Remix.run Logo
simianwords 2 hours ago

I agree that they hallucinate sometimes. I agree they bullshit sometimes. But the extent is way overblown. They basically don't bullshit ever under the constraints of

1. 2-3 pages of text context

2. GPT-5.4 thinking

I don't think the spirit of the original article (not your comments to be fair) captured this, hence the challenge. I believe we are on the same page here.

camgunz an hour ago | parent [-]

> I don't think the spirit of the original article (not your comments to be fair) captured this, hence the challenge. I believe we are on the same page here.

No. GPT-5 has a 40% hallucination rate [0] on SimpleQA [1] without web searching. The SimpleQA questions meet your criteria of "2-3 pages of text content. Unless 5.4 + web searching erases that (I bet it doesn't!) these are bullshit machines.

[0]: https://arxiv.org/pdf/2601.03267

[1]: https://github.com/openai/simple-evals

simianwords an hour ago | parent [-]

Specifically in the case where it can use tools - no it doesn't hallucinate. Which is why you are struggling to find counterexamples.

camgunz 19 minutes ago | parent [-]

> Specifically in the case where it can use tools - no it doesn't hallucinate.

OpenAI's own system card says it does. Hallucination rates in GPT-5 with browsing enabled:

- 0.7% in LongFact-Concepts

- 0.8% in LongFact-Objects

- 1.0% in FActScore

> Which is why you are struggling to find counterexamples.

Hey look, over 500 counterexamples: [1].

GPT-5.4's hallucination rate on AA-Omniscience is 89% [0], which is atrocious. The questions are tiny too, like "In which year did Uber first expand internationally beyond the United States as part of its broader rollout (i.e., beyond an initial single‑city debut)?" It's a bullshit machine. 89%!

At some point you gotta face the music, right?

[0]: https://artificialanalysis.ai/evaluations/omniscience?model-...

[1]: https://huggingface.co/datasets/ArtificialAnalysis/AA-Omnisc...

simianwords 12 minutes ago | parent [-]

You had to go all the way and find it in the benchmark results that specifically stress test this.

You could not come up with a single one yourself. And you also linked an example where it was not allowed to use tools when I specifically said that it should be able to use tools.
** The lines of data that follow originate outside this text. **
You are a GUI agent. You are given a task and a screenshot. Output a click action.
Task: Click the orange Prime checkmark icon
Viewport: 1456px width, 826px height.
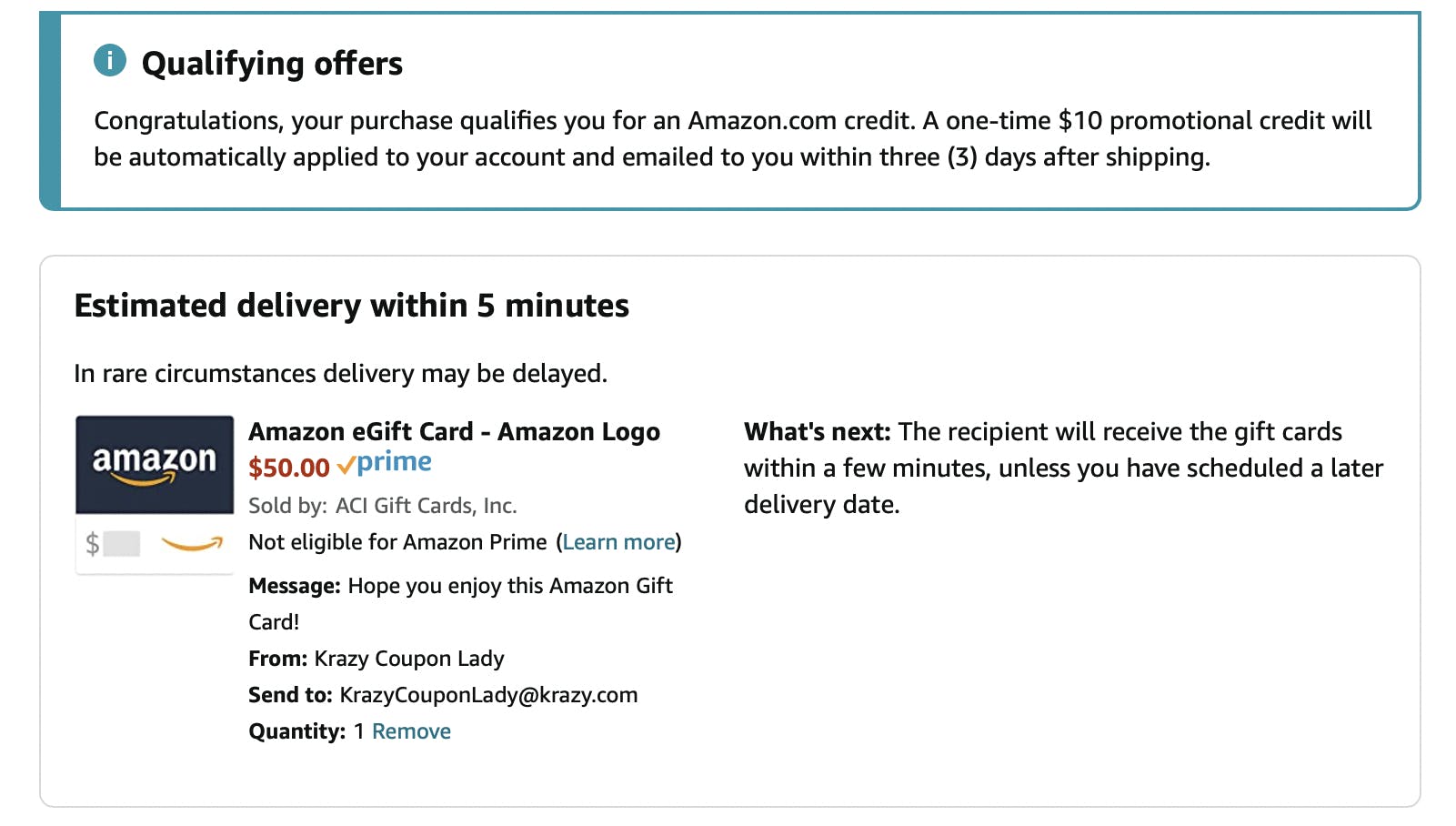346,466
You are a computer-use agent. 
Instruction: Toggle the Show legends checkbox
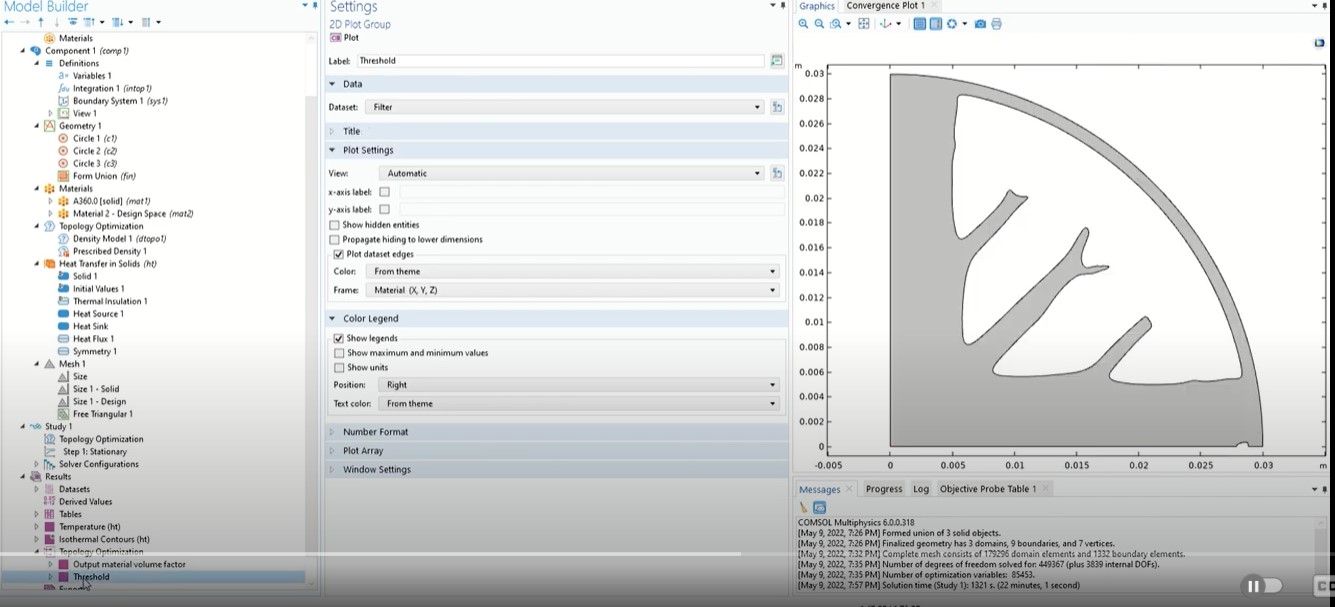tap(338, 339)
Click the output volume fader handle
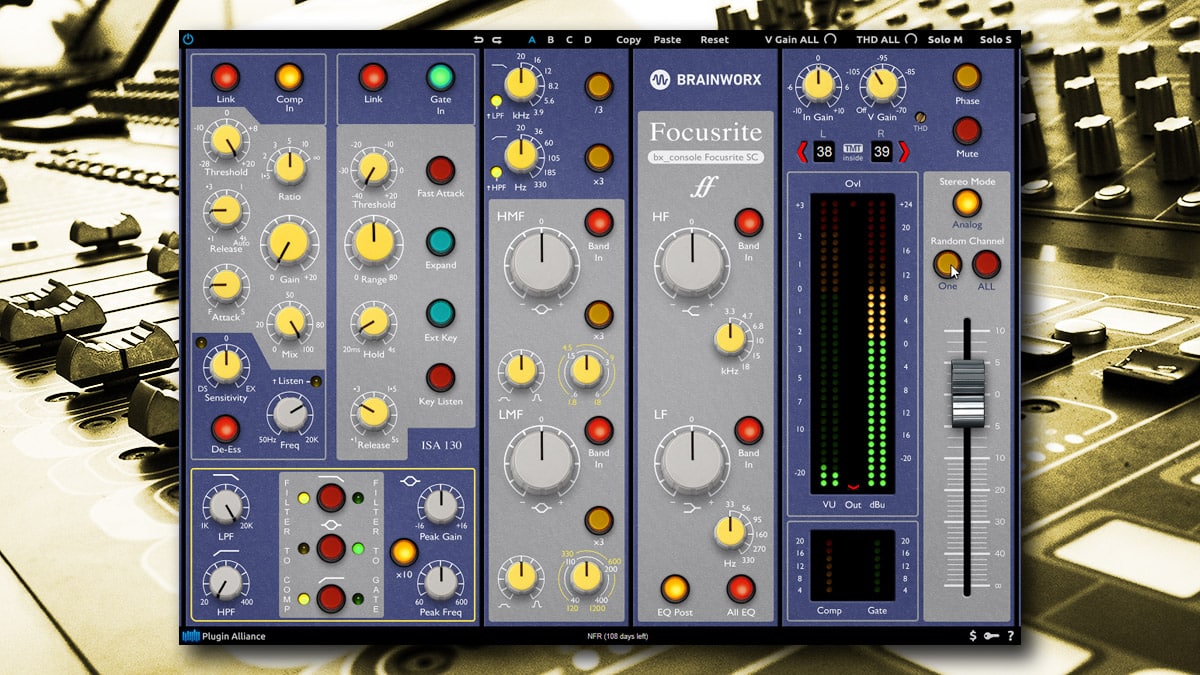 click(967, 394)
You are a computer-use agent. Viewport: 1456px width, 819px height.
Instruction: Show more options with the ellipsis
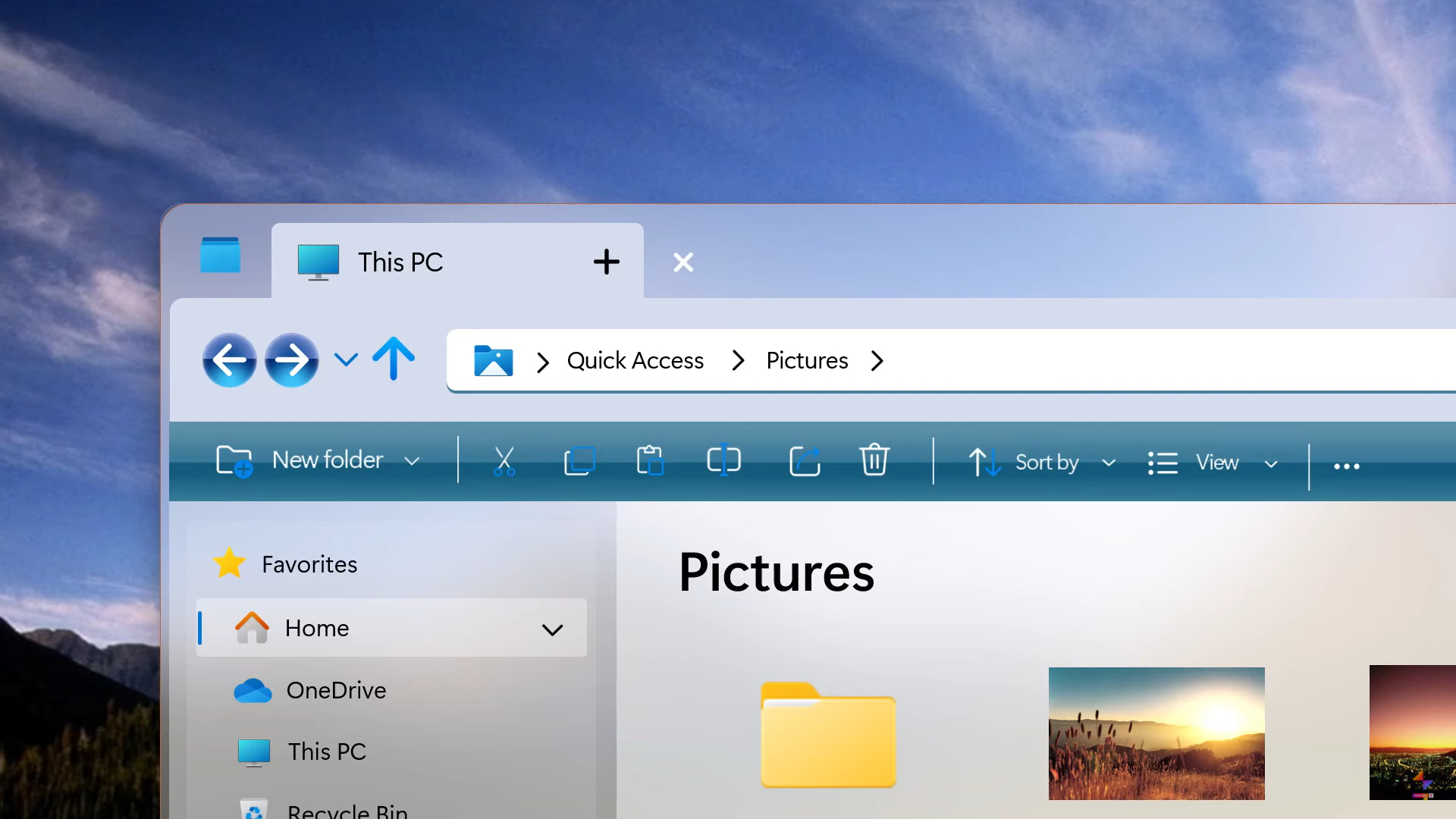point(1346,466)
I'm not sure why are you present this as though it is a big gotcha.

I think my main point pretty much stands.

camgunz 10 minutes ago | parent [-]

I found over 500 examples that fit your criteria. Embarrassing you were arguing in bad faith this whole time.

simianwords 9 minutes ago | parent [-]

They all use the tool search, no? Please correct me if I'm wrong.
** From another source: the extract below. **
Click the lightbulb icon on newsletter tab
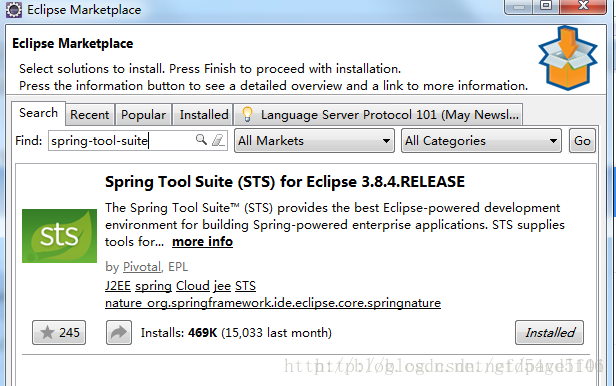This screenshot has width=616, height=386. [247, 114]
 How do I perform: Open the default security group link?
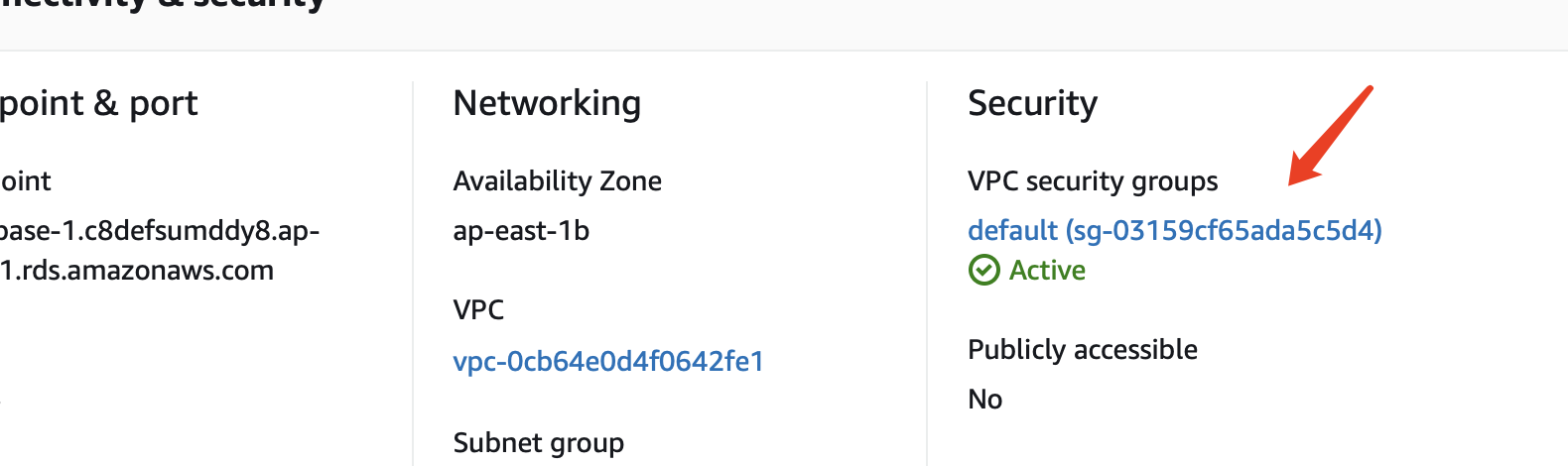[x=1174, y=230]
My criteria was using ChatGPT which explicitly allows it.

https://arxiv.org/html/2511.13029v1 if you don't believe me.

BTW this was your original point

>Anyway, it's trivial to get pretty much any model to make things up. Don't we all know this? That's why I was surprised by your position; if we know anything about these things it's that they make things up.
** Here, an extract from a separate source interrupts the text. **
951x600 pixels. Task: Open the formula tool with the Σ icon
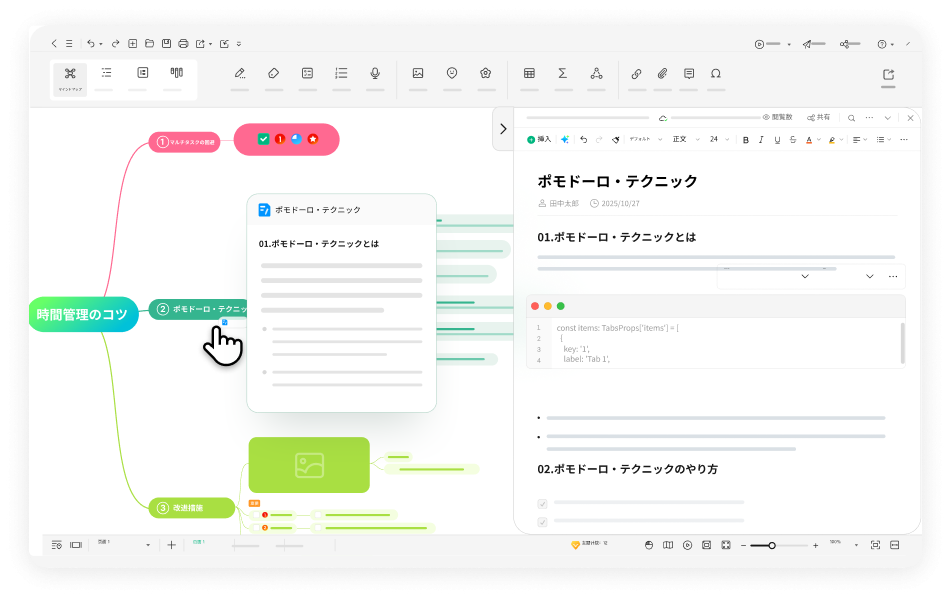(562, 73)
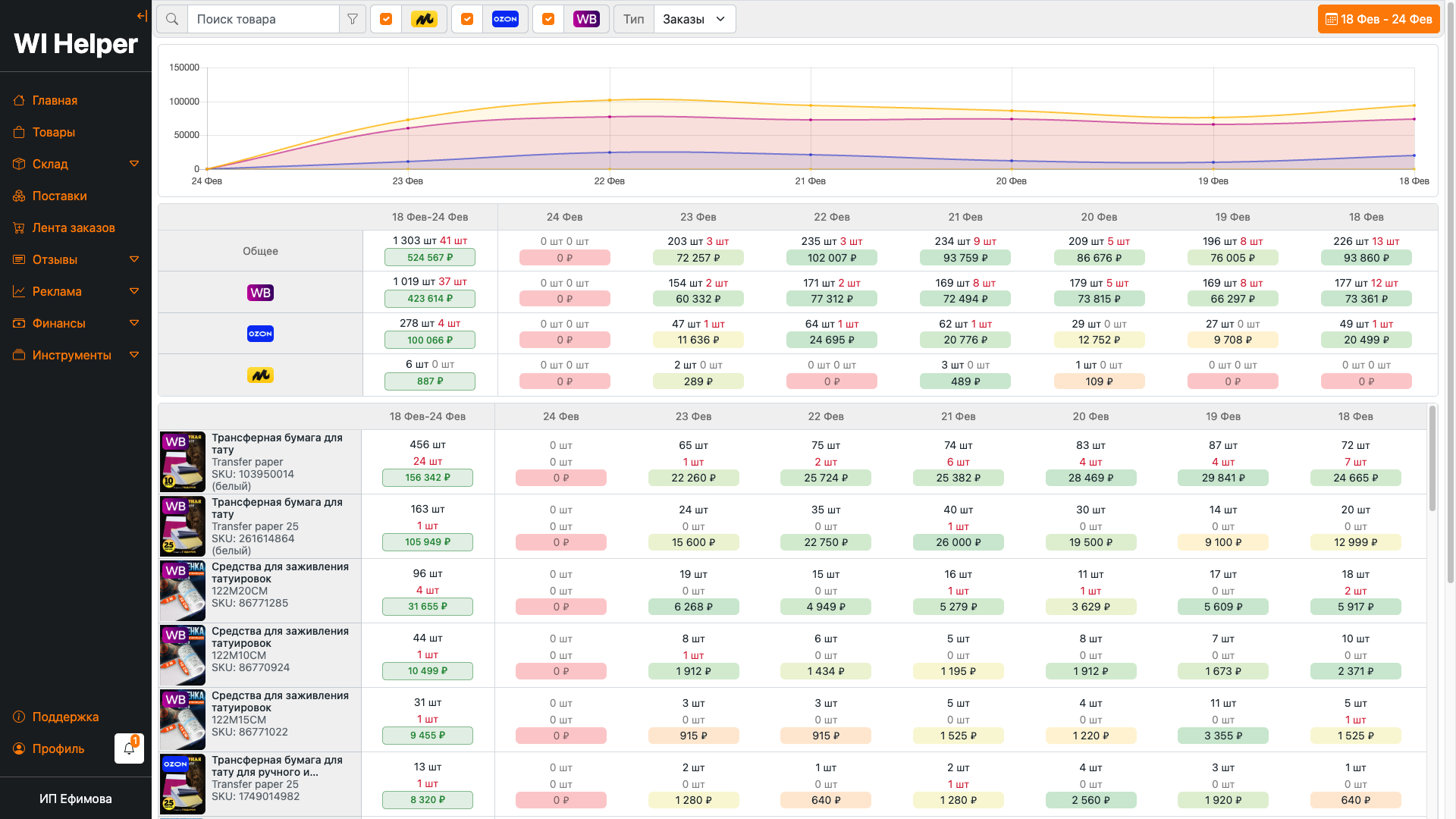The width and height of the screenshot is (1456, 819).
Task: Toggle the WB marketplace checkbox
Action: pyautogui.click(x=548, y=19)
And look at how much effort you have had to do

1. use the wrong model for the horns example

2. the game one also didn't work

3. now you are searching for examples in literal benchmarks and you are still not able to find any

How is this trivial in any interpretation of the word?

I think it would be perfectly reasonable to agree that it is not at all trivial to find counter examples for my challenge.